- _INFORMATION SHOWN_:
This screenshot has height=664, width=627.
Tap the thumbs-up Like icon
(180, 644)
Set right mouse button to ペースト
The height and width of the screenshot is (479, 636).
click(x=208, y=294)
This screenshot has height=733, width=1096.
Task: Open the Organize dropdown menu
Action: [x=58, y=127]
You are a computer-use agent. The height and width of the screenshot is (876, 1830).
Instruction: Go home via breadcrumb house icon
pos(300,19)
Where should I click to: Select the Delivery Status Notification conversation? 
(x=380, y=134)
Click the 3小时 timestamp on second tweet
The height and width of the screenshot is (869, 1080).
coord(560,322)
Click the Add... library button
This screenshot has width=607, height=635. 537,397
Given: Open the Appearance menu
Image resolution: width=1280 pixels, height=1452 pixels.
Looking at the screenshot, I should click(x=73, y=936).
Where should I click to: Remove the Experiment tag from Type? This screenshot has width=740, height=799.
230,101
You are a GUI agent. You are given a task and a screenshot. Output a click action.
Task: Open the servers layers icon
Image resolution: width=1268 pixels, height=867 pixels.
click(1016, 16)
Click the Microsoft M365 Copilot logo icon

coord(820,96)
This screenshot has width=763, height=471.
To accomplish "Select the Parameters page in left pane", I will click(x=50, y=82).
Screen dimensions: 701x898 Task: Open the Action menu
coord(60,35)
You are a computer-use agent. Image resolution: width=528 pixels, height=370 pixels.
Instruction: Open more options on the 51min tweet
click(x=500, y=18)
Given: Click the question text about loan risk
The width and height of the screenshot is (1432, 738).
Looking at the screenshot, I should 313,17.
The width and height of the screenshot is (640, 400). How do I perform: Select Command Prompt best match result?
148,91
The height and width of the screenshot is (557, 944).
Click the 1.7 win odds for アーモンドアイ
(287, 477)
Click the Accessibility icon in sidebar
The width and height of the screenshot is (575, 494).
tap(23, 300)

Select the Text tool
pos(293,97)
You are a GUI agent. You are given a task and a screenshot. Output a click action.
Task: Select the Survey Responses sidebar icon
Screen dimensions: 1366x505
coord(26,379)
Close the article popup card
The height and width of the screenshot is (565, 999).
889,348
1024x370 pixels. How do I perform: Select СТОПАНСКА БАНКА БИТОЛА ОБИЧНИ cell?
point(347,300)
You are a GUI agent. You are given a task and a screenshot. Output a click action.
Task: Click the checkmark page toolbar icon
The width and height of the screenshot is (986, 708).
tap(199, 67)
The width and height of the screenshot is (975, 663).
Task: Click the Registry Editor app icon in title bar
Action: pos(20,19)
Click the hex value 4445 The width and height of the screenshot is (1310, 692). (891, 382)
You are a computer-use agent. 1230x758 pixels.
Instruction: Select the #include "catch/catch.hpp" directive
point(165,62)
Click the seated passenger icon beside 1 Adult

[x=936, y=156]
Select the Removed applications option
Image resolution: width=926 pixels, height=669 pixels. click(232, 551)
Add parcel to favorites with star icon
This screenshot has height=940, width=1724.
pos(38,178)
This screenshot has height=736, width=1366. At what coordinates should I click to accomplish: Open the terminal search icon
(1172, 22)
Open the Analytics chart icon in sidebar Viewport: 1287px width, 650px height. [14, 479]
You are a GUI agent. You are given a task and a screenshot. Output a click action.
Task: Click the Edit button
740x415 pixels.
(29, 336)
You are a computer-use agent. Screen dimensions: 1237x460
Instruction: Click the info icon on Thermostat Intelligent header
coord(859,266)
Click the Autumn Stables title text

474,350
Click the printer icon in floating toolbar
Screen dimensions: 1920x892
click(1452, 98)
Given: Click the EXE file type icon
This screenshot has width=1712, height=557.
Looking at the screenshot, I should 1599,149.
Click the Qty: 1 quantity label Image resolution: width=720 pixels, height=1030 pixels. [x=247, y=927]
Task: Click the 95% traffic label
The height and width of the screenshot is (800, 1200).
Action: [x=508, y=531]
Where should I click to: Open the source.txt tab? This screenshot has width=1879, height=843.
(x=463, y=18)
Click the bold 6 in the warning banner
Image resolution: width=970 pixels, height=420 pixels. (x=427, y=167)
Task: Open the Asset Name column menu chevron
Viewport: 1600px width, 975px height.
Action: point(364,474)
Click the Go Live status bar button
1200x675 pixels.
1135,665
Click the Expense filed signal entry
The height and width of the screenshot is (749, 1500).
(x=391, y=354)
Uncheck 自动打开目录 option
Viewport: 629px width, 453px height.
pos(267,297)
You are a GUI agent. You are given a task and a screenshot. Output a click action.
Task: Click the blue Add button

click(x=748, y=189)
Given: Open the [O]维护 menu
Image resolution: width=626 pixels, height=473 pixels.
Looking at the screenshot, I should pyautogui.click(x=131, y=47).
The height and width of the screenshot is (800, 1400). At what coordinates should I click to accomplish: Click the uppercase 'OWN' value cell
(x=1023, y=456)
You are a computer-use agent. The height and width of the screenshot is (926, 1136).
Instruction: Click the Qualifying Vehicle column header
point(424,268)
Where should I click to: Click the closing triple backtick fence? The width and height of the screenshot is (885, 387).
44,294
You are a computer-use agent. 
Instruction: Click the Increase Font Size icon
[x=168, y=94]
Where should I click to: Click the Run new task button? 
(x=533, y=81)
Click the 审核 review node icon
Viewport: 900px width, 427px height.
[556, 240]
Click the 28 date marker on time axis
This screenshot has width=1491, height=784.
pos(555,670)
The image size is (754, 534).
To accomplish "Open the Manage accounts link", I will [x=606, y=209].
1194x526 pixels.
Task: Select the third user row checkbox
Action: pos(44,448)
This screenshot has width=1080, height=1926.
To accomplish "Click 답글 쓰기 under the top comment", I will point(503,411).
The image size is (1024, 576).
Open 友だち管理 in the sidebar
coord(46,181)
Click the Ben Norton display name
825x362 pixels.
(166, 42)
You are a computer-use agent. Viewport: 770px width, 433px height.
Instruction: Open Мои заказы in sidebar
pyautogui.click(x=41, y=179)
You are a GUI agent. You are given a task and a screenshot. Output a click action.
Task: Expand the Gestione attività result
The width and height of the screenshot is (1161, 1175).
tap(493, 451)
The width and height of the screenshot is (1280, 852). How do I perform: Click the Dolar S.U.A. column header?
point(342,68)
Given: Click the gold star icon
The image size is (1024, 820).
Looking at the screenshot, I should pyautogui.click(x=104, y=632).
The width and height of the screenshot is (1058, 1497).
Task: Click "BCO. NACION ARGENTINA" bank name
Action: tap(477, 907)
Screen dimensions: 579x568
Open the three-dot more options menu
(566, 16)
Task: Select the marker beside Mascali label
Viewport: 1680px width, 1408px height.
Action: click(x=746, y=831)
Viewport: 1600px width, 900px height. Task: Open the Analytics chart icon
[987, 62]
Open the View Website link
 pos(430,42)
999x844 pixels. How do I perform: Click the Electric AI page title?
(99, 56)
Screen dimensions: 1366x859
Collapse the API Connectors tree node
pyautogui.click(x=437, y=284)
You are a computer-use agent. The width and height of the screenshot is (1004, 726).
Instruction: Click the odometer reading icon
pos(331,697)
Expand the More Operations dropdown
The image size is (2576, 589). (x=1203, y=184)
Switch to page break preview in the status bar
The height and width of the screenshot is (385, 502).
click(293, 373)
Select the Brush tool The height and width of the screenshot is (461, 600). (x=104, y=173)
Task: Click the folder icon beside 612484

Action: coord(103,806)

- _PROMPT_: Return every line from the entries above that contains the word "label".

- _ANSWER SECTION_:
Click the Qty: 1 quantity label Image resolution: width=720 pixels, height=1030 pixels. [x=247, y=927]
Task: Click the 95% traffic label
Task: Select the marker beside Mascali label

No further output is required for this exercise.